Dr. Tukufu Zuberi is familiar to millions of viewers on the popular PBS “History Detectives” program, a television series in its eighth season devoted to “exploring the complexities of historical mysteries, searching out the facts, myths and conundrums that connect local folklore, family legends and interesting objects,” according to its Web site.
His day job? Zuberi is the Lasry Family Endowed Professor of Race Relations at the University of Pennsylvania, where he serves as chair of the sociology department.He still finds time in between teaching and filming his television show to cha cha, waltz and swing with his student-instructor at Penn.
He is one of eight professors selected to participate in an on-campus “Dancing with the Professors” extravaganza modeled after ABC’s hit show, “Dancing with the Stars.”
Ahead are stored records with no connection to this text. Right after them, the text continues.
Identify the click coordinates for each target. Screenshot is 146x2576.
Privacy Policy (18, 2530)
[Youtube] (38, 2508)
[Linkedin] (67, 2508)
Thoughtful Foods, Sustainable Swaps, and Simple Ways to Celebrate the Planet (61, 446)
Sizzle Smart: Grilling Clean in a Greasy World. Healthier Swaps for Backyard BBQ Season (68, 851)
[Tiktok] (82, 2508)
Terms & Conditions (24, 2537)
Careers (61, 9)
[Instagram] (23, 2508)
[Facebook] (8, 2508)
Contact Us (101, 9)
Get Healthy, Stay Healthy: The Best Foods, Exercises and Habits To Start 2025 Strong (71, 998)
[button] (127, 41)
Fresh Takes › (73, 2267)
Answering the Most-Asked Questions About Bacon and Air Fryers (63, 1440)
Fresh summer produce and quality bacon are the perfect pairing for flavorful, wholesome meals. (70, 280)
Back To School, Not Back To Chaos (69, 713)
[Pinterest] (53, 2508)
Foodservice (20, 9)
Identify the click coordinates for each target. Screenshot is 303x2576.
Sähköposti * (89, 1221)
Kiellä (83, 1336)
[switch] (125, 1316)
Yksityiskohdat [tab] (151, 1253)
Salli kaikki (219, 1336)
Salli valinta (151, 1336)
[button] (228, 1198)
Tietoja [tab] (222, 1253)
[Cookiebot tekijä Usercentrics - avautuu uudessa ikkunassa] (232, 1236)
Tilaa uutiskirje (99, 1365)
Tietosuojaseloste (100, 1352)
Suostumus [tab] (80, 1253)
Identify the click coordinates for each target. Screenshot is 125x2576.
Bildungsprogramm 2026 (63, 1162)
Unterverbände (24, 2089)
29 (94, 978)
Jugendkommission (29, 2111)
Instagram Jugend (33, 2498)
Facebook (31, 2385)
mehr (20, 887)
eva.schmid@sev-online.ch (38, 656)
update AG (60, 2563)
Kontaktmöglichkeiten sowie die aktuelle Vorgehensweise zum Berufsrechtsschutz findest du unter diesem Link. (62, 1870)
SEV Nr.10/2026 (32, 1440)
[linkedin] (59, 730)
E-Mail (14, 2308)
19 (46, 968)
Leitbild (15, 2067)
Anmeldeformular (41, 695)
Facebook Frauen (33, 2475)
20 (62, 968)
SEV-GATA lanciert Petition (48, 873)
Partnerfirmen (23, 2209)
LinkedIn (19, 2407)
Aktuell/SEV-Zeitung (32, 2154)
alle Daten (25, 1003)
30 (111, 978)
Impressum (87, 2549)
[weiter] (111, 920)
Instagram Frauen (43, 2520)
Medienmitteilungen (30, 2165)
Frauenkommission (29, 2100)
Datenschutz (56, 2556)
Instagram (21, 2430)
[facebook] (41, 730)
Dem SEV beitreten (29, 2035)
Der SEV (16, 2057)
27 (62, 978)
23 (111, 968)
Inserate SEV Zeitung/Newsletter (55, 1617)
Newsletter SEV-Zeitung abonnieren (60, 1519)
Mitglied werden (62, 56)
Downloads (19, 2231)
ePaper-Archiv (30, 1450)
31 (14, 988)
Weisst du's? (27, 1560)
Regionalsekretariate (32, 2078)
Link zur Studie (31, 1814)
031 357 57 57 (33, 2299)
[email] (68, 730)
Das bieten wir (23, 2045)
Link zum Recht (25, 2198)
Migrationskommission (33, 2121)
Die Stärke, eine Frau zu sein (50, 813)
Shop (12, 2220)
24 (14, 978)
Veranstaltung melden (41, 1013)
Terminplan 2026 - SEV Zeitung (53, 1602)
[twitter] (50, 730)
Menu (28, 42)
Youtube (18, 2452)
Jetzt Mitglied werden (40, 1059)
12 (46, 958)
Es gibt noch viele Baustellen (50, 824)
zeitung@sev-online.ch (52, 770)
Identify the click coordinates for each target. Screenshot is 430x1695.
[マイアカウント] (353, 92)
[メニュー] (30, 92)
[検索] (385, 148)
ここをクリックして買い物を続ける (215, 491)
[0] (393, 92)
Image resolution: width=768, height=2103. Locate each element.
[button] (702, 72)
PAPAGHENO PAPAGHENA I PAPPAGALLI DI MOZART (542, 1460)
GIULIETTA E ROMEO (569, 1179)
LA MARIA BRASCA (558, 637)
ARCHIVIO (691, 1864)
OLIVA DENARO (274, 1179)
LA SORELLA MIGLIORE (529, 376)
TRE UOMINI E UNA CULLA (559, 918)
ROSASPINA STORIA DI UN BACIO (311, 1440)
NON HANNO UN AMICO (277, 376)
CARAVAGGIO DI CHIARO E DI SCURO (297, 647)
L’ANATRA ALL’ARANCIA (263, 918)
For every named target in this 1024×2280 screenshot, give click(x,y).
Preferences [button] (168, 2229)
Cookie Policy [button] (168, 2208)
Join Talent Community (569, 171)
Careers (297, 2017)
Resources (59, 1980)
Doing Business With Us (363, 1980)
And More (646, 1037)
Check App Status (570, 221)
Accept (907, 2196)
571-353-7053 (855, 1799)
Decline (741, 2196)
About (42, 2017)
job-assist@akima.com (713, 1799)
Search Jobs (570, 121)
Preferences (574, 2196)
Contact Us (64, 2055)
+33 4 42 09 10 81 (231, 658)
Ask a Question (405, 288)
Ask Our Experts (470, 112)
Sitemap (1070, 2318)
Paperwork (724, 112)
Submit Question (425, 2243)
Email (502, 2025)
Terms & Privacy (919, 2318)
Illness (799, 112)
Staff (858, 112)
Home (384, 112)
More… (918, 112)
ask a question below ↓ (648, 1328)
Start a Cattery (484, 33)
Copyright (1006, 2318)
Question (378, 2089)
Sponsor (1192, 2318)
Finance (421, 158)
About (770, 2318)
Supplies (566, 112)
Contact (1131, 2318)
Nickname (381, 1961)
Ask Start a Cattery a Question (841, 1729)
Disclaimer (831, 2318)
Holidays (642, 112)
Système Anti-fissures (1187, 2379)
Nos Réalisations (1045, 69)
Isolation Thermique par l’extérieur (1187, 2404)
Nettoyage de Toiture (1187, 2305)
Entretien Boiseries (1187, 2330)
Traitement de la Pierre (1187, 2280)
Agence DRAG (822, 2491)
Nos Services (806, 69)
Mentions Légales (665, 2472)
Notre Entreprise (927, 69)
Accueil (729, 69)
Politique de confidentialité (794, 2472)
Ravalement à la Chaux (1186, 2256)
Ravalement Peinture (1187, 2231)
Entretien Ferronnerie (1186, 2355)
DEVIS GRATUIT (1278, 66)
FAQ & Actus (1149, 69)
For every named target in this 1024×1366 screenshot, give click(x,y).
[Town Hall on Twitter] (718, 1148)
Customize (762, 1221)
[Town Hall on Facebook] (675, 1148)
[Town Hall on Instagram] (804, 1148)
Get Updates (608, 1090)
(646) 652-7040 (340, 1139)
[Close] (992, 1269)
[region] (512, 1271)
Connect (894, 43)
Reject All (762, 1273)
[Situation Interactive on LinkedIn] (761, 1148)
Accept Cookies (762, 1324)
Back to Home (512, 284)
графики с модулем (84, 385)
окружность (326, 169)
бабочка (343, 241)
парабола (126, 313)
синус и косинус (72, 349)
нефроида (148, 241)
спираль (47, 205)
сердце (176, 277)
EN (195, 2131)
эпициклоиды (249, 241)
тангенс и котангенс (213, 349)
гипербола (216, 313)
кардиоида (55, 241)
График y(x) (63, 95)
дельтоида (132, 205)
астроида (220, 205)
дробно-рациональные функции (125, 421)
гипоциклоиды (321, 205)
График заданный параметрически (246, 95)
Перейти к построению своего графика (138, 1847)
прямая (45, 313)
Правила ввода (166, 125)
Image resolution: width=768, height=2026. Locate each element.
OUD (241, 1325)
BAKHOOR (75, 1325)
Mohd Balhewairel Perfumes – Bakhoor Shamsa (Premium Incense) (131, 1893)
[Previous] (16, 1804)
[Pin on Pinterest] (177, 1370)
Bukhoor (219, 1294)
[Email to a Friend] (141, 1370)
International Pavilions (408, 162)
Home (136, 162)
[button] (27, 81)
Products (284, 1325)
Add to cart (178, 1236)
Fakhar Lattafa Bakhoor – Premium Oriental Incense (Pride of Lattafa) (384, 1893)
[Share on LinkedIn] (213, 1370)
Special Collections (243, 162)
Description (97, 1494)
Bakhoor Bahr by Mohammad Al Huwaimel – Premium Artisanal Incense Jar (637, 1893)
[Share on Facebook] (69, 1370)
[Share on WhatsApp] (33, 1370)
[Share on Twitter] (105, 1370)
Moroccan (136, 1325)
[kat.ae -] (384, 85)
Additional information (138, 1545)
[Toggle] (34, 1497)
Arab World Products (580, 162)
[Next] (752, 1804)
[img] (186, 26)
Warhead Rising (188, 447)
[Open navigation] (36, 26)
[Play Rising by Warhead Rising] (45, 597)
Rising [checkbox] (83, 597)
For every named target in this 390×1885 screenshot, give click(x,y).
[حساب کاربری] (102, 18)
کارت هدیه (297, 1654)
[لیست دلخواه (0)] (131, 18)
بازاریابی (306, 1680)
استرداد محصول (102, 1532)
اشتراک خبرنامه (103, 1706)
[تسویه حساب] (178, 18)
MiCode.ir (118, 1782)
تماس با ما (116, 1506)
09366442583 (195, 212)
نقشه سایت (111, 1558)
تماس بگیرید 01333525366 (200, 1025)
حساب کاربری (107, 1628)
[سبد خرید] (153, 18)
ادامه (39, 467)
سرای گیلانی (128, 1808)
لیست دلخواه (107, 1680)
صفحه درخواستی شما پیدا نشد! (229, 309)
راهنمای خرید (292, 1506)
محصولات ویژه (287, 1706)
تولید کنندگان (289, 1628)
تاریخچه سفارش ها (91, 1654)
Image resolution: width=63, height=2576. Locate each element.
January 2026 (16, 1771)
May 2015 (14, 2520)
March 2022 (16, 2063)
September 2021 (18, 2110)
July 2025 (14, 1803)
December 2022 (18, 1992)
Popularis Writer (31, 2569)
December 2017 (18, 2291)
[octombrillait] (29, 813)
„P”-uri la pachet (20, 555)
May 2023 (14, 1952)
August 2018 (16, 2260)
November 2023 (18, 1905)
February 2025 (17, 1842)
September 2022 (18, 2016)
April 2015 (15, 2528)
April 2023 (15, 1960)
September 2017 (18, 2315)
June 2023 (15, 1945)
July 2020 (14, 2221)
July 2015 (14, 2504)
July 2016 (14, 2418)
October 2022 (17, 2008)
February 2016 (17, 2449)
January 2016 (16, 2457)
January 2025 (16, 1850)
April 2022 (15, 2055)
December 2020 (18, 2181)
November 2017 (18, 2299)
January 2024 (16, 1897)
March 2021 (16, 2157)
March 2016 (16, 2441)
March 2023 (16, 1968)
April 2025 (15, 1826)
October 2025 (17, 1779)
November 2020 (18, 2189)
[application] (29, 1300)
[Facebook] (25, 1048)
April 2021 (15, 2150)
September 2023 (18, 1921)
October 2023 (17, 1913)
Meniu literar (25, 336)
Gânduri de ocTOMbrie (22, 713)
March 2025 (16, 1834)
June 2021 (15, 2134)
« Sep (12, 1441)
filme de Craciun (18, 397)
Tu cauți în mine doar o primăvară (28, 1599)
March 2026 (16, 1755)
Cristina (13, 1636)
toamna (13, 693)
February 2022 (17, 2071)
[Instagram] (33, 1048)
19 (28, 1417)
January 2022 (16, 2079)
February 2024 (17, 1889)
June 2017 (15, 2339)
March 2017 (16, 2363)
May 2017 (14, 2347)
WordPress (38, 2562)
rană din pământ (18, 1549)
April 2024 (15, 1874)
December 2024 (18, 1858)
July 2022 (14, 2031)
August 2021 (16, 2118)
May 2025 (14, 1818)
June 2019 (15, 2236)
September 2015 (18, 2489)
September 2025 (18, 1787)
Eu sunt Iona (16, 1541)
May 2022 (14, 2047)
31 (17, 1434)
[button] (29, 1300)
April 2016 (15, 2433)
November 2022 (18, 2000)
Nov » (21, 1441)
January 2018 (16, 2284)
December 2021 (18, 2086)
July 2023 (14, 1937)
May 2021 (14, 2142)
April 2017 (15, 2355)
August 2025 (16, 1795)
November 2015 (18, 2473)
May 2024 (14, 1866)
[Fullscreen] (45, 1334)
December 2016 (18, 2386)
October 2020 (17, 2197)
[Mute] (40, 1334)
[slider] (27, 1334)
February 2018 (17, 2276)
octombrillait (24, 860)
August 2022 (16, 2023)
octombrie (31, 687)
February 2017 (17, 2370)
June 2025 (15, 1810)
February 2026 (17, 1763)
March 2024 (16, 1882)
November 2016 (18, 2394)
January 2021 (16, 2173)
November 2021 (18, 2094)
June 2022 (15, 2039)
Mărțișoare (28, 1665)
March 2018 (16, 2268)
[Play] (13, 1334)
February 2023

“I can’t dance a lick,” says Zuberi. “The rehearsals have been filled with a lot of sweat, pain and fun.”
Despite his celebrity status as one of the nation’s most recognized Black intellectuals, Zuberi, who first burst onto the national scene in the early 1990s, has found a way to hone all of his academic interests without forcing himself to choose one discipline over another.
“I am trying to be a scholar like W.E.B. Du Bois,” says Zuberi, who authored numerous texts including Thicker Than Blood: An Essay on How Racial Statistics Lie.
“Du Bois was an interdisciplinary scholar.